Paradoks Perencanaan Pada Negara Berkembang
Pembangunan adalah sebuah kegiatan yang kolosal, memakan waktu yang panjang, melibatkan seluruh warganegara dan dunia intrernasional, dan menyerap hampir seluruh sumber daya negara bangsa.[1] Karena itu, sudah seharusnya jika Pembangunan dikelola dan dilaksanakan dengan baik.

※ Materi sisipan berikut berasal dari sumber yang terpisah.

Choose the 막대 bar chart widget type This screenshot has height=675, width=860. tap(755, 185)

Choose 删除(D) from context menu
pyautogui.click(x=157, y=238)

Pengelolaan dan pelaksanaan pembangunan menuntut adanya proses yang berkesinambungan. Secara umum proses ini dimulai dari perencanaan, disusul pelaksanaan, dan diakhiri dengan pengendalian. Perencanaan adalah kegiatan dari pembangunan yang paling prioritas, karena perencanaan menentukan arah, prioritas, dan strategi pembangunan. Perencanaan yang baik dapat diidentikkan dengan sebuah perjalanan yang sudah melewati separo jalan, karena sisanya tinggal melaksanakan dan mengendalikan. Sepanjang pelaksanaan konsisten, pengendalian efektif, serta faktor-faktor pengganggu tidak banyak muncul atau jika pun muncul tidak memberikan pengaruh yang mampu membiaskan pelaksanaan pembangunan, maka pembangunan dapat dikatakan tinggal menunggu waktu untuk sampai ke tujuan.
Perencanaan pembangunan menjadi kunci karena sesungguhnya ini adalah pekerjaan yang sangat  rumit. Seperti diketahui, istilah “pembangunan” adalah istilah khas dari proses rekayasa sosial (dalam arti luas, termasuk ekonomi, politik, kebudayaan, dsb) yang dilaksanakan oleh negara-negara berkembang.
Akan tetapi disuatu sisi, perencanaan adalah menjadi suatu paradoks, semakin kita membutuhkannya, semakin kita kurang mampu melakukannya. Di satu pihak, perencanaan makin esensial jika kelangkaan sumber daya dan kegunaan strategisnya makin besar.  Dipihak lain, justru kelangkaan ini pula yang membuat perencanaan formal kian sulit. Kebutuhan penting tidak dapat diramalkan, waktu yang tersedia untuk membuat keputusan di tingkat teratas tersita untuk untuk menanggapi permasalahanyang langsung terasa akibatnya. Masyarakat miskin, organisasi miskin, dan negara miskin semua terjebak dalam dilemma ini. Mereka seyogyanya mampu menata masa depannya tetapi hal ini praktis tidak dapat dicapai karena keadaan-keadaan darurat jangka pendek menyita sumber-sumber daya, waktu dan tenaga. Pembahasan yang realistis mengenai perencanaan  haruslah bermula dari masalah ini, dan dari keinsyafan tentang betapa dalamnya masalah ini mencokoli kehidupan organisasi. Pendapat Tony Killick[2] mengenai perencanaan pembangunan merefleksikan perhatian Herbet Simon terhadap organisasi pada umumnya. “Persediaan pengetahuan yang ada, arus informasi yang berlangsung, kapasitas untuk menyerap dan menafsir informasi, semuanya itu sangat tidak memadai di negara-negara sedang berkembang. Para ekonom sadar benar mengenai kekurangan ini tetapi tidak melihat implikasinya yang merugikan  pada perencanaan pembangunan.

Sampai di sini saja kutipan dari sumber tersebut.